The baby is adorable! Sometimes it can take up to 12 before Mom goes since she is kinda numb there. Make sure she drinks lots of water and if you are concerned you can give her some milk of magnesia, but this usauly resolves on its own.


----------



## atotton (Mar 6, 2013)

Adorable baby for sure. Love the rich colouring.


----------



## Small_Stars (Mar 6, 2013)

Ok, it's official....it's a he.



I was a bit disappointed with the lack of coloring, but his sire is First Knights Dare To Dream and his grand sire is First Knights Bit O Hot Shot....so I have high hopes for his conformation regardless of color.





Mama did finally go poo.



Other than her squealing and getting cranky when he bumps her, all seems to be well. Happy about that.


----------



## Eagle (Mar 6, 2013)

Congratulations on your



Don't worry about mum screaming, some mares are quite vocal with their new babies


----------



## AnnaC (Mar 6, 2013)

Oh a big, bouncy baby BOY!! Again many congratulations.

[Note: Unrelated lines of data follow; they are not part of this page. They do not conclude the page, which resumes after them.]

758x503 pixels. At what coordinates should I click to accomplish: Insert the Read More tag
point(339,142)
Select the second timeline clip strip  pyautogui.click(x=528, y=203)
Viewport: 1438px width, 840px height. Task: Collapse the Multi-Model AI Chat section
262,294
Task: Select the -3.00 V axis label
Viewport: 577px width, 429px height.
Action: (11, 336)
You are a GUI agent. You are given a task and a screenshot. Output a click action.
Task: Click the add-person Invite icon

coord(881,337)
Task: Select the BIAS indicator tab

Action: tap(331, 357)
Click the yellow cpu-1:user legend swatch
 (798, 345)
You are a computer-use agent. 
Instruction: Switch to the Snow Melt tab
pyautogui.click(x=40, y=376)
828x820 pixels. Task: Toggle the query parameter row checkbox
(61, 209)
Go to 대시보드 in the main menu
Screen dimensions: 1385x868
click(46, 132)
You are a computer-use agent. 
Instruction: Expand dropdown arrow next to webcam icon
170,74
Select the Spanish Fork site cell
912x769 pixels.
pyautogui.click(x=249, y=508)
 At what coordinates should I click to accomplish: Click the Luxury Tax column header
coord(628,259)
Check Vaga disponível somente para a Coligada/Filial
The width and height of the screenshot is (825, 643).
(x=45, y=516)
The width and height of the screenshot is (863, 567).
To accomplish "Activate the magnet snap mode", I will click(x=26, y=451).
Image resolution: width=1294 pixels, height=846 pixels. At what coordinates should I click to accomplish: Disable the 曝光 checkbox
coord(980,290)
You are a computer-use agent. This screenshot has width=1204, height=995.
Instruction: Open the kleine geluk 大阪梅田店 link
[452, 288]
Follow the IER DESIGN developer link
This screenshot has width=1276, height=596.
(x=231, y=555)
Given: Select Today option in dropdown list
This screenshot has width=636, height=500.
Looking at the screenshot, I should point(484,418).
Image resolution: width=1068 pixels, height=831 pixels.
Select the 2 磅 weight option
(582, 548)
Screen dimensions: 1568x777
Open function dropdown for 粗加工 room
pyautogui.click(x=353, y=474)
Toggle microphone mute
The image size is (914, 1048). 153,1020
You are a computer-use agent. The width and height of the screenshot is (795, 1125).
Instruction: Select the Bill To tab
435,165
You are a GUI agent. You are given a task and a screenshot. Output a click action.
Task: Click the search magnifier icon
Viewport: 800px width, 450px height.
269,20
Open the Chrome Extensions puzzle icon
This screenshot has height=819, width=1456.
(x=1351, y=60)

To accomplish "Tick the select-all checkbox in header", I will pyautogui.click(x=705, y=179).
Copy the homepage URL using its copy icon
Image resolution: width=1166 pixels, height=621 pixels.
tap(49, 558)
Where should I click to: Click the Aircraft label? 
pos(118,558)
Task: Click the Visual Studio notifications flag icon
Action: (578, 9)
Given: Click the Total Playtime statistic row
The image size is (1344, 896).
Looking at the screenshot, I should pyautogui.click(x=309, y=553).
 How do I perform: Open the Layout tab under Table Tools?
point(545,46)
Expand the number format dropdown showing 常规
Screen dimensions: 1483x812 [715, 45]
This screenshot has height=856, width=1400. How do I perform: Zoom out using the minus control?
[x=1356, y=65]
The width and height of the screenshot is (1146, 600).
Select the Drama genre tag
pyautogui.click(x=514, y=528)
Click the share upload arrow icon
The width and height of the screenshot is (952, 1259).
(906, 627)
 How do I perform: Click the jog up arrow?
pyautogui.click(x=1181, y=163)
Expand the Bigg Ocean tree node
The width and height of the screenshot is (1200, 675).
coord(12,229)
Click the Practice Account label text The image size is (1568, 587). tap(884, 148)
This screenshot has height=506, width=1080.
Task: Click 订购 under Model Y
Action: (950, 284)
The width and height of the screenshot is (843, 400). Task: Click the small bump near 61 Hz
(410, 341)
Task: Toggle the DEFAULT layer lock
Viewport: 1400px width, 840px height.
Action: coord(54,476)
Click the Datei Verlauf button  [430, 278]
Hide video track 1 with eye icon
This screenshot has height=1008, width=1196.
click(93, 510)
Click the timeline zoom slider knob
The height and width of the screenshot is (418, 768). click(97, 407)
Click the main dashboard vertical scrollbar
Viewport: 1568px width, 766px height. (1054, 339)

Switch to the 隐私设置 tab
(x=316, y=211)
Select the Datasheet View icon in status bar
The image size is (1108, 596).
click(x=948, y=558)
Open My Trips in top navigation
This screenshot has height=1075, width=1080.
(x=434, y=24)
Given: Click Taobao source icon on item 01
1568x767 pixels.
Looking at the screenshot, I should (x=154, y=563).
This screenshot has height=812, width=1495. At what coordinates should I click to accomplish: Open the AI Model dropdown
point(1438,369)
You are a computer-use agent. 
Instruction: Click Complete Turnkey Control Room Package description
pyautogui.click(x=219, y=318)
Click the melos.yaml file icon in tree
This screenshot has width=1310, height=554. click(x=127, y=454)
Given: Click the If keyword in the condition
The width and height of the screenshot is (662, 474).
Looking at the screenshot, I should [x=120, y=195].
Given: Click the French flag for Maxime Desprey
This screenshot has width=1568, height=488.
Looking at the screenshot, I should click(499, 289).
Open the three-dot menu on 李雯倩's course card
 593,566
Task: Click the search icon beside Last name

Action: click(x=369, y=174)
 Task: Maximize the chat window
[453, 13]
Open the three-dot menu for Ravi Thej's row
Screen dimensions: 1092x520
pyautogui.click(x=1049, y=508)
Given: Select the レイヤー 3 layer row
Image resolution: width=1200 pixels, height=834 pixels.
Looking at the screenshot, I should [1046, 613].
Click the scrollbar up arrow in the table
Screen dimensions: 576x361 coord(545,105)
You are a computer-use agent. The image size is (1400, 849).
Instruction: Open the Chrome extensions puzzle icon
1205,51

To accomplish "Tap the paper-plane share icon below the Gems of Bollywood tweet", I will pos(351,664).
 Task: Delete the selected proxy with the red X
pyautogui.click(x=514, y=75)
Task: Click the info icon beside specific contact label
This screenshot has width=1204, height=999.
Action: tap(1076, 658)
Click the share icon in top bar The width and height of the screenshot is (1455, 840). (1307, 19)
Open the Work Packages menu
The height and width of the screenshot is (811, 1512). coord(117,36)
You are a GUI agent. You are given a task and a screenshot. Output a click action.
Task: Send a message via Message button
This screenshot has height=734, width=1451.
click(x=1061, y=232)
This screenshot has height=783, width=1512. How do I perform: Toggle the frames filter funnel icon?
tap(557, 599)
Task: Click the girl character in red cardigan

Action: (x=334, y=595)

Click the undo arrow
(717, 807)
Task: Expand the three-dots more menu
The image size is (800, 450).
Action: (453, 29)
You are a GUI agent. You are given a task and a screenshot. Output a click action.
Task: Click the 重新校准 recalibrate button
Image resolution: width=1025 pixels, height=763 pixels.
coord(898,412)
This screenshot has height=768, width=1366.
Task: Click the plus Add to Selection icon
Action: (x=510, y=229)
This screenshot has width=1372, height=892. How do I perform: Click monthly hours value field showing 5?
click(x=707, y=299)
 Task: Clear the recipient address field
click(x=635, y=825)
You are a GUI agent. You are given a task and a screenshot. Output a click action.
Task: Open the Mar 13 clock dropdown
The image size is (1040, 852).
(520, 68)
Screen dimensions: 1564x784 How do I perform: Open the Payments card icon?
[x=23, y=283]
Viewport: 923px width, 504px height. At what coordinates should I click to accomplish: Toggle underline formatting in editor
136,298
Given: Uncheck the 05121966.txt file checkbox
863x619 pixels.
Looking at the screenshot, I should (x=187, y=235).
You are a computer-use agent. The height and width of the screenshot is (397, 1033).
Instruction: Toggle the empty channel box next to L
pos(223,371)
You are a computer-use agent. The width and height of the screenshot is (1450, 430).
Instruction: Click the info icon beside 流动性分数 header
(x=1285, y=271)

Glad that both he and his beautiful clever Momma are doing well.


----------



## countrymini (Mar 7, 2013)

He is gorgeous! Congratulations!!!


----------



## Small_Stars (Mar 7, 2013)

Thank you.





Quick question....how long till I can take them outdoors and let them run around? We're supposed to be getting up into the 60's and sunny. Very nice out. They've been in the stall, but I was wondering when it's ok for him to go out and see the world and enjoy the sunshine? How soon do you let yours out? Also, we have another mini that is 2 years old. She's not mean, but nutty as a fruit cake....how soon can I let them out with mama and baby? Should I keep them separated until the baby is weaned or better?


----------



## weerunner (Mar 7, 2013)

I take baby and momma out into the world in a separate little paddock to romp on day 3 or so. They stay out for about an hour or so the first day and I slowly up that over the next week or two. By one week as long as everything is going well I take them out into the main paddock with the other girls, and weanlings and lead them around making sure eveyrone is going to be respectful. There is usually lots of curious noses wanting to smell baby, but once the initial excitement is over I take off the lead lines and let them go. Adult minis are usually extremely patient with the little ones jumping on them and being silly. Never had a baby hurt yet using this method.


----------



## Eagle (Mar 7, 2013)

I usually let mine out a couple of times a day for an hour a time from day one. My mares are all used to being out in the pasture and would probably hate me if I left them closed in. The only weather that will stop me is cold rain. Let mum graze somewhere alone but preferable where the others can see her and baby and mum will also feel safer if she isn't totally alone. Mine are all used to being together so I usually put them back with their babies after a week to 10 days. It is hard really to say as each horse reacts differently and I was very lucky that all my mares have always got on very well.


----------



## Small_Stars (Mar 7, 2013)

Thanks.



It's really warm today, but windy and I debated letting her out for just a bit to stretch her legs and run off some energy. It's not a very big pen, but bigger than her stall with lots of sunshine. I might wait another day and take her out tomorrow, but I did open the top door to her stall so she could see outside and she is very antsy wanting out real bad.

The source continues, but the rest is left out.